2 more wrongful death lawsuits filed against Lower Burrell care home where alleged killer nurse worked

CBS News Pittsburgh

PITTSBURGH (KDKA) -- Two more wrongful death lawsuits have been filed against a Lower Burrell care home that employed a nurse later charged with killing patients with insulin. 

Heather Pressdee was charged last May with the deaths of two patients and the hospitalization of a third at Quality Life Services, a skilled nursing facility in Chicora. She was later charged with administering excessive doses of insulin to 19 more patients at five different care facilities between 2020 and 2023.

While she worked at Belair Healthcare and Rehabilitation Center in Lower Burrell, the lawsuits allege she caused the deaths of 79-year-old Jack Rogers and 88-year-old Normal Hendrickson. Lawyers for their families say Pressdee confessed to giving them excessive doses of insulin.

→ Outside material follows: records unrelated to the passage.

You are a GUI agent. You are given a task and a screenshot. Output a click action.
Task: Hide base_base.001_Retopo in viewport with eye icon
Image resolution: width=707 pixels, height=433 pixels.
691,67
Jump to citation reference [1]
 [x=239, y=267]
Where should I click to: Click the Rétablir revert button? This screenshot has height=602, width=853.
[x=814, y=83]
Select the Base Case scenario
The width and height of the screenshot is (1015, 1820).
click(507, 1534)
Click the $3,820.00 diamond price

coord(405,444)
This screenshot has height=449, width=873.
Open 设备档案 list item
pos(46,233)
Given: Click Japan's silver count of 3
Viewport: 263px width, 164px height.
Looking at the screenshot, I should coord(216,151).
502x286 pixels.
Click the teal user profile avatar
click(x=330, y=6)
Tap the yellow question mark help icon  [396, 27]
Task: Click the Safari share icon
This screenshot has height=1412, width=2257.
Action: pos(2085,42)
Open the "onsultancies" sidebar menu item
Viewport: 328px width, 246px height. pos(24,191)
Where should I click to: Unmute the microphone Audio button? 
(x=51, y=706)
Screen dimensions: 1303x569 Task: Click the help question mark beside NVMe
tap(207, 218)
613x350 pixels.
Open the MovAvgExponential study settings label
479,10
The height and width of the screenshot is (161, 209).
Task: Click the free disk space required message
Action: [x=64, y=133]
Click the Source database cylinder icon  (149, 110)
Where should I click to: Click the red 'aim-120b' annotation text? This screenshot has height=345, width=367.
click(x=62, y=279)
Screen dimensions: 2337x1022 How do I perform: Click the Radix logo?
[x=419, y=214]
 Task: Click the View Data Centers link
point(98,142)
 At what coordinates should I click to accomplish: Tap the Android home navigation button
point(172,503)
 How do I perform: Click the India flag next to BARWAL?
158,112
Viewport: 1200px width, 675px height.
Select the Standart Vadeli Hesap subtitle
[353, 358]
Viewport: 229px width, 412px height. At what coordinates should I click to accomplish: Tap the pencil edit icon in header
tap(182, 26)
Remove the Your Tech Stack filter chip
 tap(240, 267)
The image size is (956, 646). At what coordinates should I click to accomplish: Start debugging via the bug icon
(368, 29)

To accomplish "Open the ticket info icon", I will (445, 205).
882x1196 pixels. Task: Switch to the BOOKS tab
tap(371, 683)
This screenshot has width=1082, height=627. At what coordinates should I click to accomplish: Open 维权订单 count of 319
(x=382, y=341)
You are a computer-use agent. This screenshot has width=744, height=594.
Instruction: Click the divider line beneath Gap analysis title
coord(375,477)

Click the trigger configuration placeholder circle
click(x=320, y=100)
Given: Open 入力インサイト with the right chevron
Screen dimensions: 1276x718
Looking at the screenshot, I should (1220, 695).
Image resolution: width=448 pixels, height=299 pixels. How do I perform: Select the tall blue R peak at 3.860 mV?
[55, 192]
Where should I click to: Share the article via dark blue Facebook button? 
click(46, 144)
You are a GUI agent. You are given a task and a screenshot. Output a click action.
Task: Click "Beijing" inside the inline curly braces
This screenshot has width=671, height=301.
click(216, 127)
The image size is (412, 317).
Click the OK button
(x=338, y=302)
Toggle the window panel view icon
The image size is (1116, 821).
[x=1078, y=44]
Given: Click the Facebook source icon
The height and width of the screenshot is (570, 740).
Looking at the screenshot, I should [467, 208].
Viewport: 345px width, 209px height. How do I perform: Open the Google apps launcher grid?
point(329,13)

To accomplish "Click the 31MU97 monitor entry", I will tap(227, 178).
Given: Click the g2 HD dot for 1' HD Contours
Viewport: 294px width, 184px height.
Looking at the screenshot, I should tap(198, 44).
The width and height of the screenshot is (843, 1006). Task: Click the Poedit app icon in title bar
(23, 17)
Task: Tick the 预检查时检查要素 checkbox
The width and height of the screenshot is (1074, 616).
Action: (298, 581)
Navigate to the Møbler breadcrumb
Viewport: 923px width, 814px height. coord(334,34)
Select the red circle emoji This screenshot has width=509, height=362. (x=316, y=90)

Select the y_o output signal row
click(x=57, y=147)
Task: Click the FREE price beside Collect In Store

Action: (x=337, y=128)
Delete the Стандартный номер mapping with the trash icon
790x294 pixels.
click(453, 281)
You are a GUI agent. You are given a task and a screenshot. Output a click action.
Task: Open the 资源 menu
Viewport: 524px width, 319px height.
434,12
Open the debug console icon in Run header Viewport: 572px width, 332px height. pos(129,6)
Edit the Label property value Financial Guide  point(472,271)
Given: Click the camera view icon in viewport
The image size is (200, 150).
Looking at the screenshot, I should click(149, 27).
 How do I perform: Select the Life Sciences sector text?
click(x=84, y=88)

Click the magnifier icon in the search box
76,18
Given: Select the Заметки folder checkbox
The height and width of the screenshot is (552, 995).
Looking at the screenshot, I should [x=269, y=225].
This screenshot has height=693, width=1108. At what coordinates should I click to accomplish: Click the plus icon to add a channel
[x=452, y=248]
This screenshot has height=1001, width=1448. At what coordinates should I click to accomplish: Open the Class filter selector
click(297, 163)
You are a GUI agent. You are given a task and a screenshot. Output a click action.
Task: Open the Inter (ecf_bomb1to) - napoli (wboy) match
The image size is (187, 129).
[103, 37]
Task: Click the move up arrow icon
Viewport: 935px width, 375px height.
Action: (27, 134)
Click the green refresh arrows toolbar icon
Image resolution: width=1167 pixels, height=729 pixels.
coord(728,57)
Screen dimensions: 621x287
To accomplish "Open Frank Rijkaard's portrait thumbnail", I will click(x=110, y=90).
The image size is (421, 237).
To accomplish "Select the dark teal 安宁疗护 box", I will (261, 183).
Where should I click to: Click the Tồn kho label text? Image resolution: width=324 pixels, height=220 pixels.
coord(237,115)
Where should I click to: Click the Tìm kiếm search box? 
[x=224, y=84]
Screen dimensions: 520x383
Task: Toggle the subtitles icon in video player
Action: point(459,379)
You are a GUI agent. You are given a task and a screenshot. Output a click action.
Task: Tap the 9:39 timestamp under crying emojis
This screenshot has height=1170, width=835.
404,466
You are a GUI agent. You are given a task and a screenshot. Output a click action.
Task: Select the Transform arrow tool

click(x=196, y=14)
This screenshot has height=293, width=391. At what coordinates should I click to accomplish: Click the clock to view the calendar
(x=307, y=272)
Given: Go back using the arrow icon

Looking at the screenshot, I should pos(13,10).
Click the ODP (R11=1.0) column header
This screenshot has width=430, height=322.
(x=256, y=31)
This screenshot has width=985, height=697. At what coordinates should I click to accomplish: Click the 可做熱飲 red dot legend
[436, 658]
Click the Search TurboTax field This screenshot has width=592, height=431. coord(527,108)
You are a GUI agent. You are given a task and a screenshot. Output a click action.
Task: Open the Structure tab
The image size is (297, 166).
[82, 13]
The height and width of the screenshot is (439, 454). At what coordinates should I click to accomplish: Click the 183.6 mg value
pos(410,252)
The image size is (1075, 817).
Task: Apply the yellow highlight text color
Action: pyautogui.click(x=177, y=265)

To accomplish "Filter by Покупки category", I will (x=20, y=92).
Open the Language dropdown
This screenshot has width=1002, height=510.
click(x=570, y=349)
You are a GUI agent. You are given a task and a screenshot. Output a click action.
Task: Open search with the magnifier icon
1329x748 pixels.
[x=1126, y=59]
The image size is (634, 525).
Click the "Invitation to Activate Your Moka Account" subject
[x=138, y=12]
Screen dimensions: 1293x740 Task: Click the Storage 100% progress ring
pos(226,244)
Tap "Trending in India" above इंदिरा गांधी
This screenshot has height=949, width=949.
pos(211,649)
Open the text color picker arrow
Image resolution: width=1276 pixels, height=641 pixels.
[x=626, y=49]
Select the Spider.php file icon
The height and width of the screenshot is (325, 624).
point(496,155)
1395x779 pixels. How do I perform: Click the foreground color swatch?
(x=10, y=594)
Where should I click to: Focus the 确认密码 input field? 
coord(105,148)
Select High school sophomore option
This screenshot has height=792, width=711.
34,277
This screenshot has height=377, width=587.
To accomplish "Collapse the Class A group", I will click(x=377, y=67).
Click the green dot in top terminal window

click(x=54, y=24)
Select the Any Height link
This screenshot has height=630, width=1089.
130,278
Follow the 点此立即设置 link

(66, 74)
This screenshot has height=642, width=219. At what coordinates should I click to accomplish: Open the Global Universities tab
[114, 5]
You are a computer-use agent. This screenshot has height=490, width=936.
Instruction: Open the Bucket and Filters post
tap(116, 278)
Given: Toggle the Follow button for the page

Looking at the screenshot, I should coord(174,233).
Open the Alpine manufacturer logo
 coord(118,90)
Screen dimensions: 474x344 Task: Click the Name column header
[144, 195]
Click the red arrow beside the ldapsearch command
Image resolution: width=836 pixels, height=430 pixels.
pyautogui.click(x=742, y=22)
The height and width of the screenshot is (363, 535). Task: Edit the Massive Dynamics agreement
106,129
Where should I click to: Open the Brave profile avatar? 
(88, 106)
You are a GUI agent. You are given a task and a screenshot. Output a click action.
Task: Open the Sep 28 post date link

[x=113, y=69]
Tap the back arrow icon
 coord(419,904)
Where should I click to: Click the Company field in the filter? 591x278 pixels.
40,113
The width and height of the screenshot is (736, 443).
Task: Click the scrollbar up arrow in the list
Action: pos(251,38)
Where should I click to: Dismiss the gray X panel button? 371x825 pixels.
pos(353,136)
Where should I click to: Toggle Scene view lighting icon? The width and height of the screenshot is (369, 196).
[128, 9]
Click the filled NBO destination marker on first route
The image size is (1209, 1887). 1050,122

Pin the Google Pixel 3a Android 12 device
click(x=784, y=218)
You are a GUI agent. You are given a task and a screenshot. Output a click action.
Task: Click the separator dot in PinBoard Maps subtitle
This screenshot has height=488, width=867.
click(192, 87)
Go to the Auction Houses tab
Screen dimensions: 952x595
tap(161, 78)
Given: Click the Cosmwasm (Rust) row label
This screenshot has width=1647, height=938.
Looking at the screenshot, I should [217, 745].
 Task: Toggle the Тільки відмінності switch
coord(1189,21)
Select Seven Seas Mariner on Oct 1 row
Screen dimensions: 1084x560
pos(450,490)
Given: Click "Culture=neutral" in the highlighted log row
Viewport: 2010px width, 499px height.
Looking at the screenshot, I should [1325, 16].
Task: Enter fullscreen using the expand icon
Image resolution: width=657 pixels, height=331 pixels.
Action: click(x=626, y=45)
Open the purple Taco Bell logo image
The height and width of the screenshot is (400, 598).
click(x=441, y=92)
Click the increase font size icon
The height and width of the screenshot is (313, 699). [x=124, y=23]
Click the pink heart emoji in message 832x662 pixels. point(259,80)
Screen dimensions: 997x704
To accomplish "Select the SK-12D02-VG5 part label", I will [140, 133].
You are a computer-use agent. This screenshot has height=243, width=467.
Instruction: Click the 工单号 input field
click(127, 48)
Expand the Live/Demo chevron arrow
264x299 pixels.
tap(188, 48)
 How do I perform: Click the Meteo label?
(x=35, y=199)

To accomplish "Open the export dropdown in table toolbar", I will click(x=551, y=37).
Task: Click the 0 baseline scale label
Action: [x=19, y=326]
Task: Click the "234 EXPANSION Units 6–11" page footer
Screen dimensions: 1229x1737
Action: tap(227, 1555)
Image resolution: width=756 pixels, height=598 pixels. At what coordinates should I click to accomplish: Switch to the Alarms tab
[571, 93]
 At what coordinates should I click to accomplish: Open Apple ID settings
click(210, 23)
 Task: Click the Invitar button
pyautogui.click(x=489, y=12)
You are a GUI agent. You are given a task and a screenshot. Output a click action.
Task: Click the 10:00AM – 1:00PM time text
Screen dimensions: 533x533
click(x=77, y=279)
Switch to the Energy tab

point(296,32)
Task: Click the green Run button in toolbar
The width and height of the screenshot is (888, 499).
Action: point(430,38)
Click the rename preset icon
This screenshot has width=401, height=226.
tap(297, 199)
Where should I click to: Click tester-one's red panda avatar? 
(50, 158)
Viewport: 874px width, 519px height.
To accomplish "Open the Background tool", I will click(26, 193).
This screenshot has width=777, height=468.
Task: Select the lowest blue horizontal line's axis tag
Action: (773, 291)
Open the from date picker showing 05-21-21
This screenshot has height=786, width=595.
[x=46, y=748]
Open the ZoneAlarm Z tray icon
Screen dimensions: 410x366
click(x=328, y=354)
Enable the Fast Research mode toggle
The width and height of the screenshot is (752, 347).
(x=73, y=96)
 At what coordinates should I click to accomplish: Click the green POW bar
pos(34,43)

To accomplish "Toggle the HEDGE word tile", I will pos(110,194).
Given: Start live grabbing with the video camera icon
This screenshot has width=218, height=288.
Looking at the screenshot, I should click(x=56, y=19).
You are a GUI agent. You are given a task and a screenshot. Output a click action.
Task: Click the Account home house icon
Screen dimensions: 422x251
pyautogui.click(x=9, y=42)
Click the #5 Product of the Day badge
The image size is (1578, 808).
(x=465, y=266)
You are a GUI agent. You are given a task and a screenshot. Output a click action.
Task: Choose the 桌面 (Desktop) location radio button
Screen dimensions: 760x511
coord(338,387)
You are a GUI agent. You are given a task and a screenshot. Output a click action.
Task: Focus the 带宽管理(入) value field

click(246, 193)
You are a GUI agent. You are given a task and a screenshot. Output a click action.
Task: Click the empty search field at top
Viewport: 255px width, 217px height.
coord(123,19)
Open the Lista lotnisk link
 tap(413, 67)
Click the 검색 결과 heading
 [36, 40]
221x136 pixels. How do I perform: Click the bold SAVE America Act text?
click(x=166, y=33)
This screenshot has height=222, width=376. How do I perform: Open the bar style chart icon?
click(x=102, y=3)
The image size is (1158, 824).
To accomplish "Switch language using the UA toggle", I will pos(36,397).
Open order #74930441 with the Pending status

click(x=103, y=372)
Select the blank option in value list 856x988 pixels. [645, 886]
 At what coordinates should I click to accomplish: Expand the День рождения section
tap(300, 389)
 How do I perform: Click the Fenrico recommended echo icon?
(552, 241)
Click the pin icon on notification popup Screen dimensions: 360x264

The lawsuit accuses Guardian Healthcare and Belair Healthcare and Rehabilitation Center of failing to conduct an appropriate background check on Pressdee. When other Belair employees became suspicious of Pressdee and voiced their concerns, the lawsuit alleges Belair's administration disciplined the nurses and allowed Pressdee to continue in her role of assistant director of nursing.

Before Pressdee was hired by Belair in 2021, she had been fired or forced to resign from six other health care facilities over a period of less than three years, the families' lawyers say. 

Rogers was an Army veteran and Purple Heart recipient at Belair for long-term care. His family said he wasn't diabetic, but Pressdee injected him with insulin on Nov. 14, 2021, and he died the next day. After he died, the family said she sent them a memorial tile engraved with his name. 

Hendrickson was a former steelworker who was admitted to Belair after a brief hospitalization for COVID-19. His family said Pressdee gave him insulin in February, even though he wasn't diabetic, and he went into acute respiratory failure. Hendrickson was taken to the hospital, where he remained in critical condition for weeks. His family said he never recovered and died in December. 

Robert Peirce and Associates filed the lawsuits on behalf of the families. They previously filed a wrongful death lawsuit for the family of Marianne Bower.